Executives say the discounter had a strong back-to-school season and is gaining market share globally. They also are optimistic about holiday sales, citing hefty orders for key items such as tablet computers. A launch of holiday layaway sales a month earlier than last year has helped raise expectations. The chain already has $400 million worth of merchandise on layaway, half of last year’s total, with the season barely begun.

The company forecasts that total sales will rise by 5% to 7% in fiscal 2014, which starts in February.

The chain plans to add about the same square footage next year as it did in the current fiscal year but at a lower cost. The goal is to add 36 million to 40 million square feet of space overall for fiscal 2014,. But capital spending will drop around 4.2%, to $12 billion to $13 billion.

Walmart also for the first time has issued an e-commerce projection, announcing a forecast of $9 billion in online sales by fiscal 2014.

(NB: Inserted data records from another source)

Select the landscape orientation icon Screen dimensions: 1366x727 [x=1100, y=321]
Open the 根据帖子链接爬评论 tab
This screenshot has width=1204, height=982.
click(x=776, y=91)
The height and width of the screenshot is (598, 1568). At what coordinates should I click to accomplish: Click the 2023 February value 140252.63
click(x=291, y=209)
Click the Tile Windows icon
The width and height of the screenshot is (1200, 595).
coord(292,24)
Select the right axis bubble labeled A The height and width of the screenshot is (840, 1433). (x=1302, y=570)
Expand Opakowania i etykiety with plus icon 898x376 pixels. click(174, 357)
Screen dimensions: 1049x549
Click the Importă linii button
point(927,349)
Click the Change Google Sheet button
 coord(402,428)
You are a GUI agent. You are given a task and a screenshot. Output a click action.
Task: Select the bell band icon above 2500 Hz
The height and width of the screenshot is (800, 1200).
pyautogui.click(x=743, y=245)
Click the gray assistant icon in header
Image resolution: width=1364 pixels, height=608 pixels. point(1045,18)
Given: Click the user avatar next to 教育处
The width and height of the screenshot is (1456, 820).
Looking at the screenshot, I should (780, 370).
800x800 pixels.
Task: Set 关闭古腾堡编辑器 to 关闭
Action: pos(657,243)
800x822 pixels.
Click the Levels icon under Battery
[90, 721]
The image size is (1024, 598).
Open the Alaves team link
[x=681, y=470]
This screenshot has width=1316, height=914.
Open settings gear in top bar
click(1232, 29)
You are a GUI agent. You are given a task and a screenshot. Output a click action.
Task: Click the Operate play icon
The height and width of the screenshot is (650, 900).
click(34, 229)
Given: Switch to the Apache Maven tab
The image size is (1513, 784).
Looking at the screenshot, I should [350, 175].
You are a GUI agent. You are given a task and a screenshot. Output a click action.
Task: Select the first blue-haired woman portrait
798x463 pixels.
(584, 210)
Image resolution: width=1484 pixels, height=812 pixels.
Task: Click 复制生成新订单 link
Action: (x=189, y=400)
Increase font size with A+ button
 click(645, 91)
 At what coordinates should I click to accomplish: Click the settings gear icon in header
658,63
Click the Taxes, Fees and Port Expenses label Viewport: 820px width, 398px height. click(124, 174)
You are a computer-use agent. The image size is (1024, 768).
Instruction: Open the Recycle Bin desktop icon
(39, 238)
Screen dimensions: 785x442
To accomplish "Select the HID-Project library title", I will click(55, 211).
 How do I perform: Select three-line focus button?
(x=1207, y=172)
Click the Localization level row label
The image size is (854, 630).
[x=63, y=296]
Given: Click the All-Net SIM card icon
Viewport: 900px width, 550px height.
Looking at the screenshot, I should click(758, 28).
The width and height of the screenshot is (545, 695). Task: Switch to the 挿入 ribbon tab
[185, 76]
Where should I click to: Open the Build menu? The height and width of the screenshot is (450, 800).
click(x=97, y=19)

Domestically, the company has turned around its performance by changing its mix and maintaining low prices storewide, thanks to reduced costs. The upshot has been gains in same-store sales since late last year.

Executives said they will continue to cut expenses so they can lower prices. Price cuts worth $6 billion are expected over the next several years in the U.S. business.

“Walmart is strong, and we are getting stronger,” said president and chief executive officer Mike Duke. “We have momentum in our business that’s producing top-line and bottom-line results. We’re delivering on the productivity loop and being even more disciplined about operating expenses and capital spending. We’re making investments that are creating a better business. I believe that the combination of momentum, investment and discipline will continue to deliver growth, leverage and returns for our shareholders.”

He said the Walmart U.S. business is “in a very good place” and making progress on a number of fronts that are driving strong comp sales. He added that he was impressed by both the plan and the energy he’s seeing throughout the organization “to give America the absolute best possible ­Christmas.”

Duke also sees momentum in the “leadership Walmart is providing on issues like sustainability, economic empowerment of women, nutrition and hunger, and agriculture.”

Saying that he was personally committed to discipline in how Walmart spends money, Duke praised the company’s 11 quarters of leveraging expenses and credited the productivity loop with “savings, lower prices and more sales across our ­business.”

“Now you’re going to see us bring the same increased discipline to our capital expenditures that we have been bringing to operating expenses,” he added.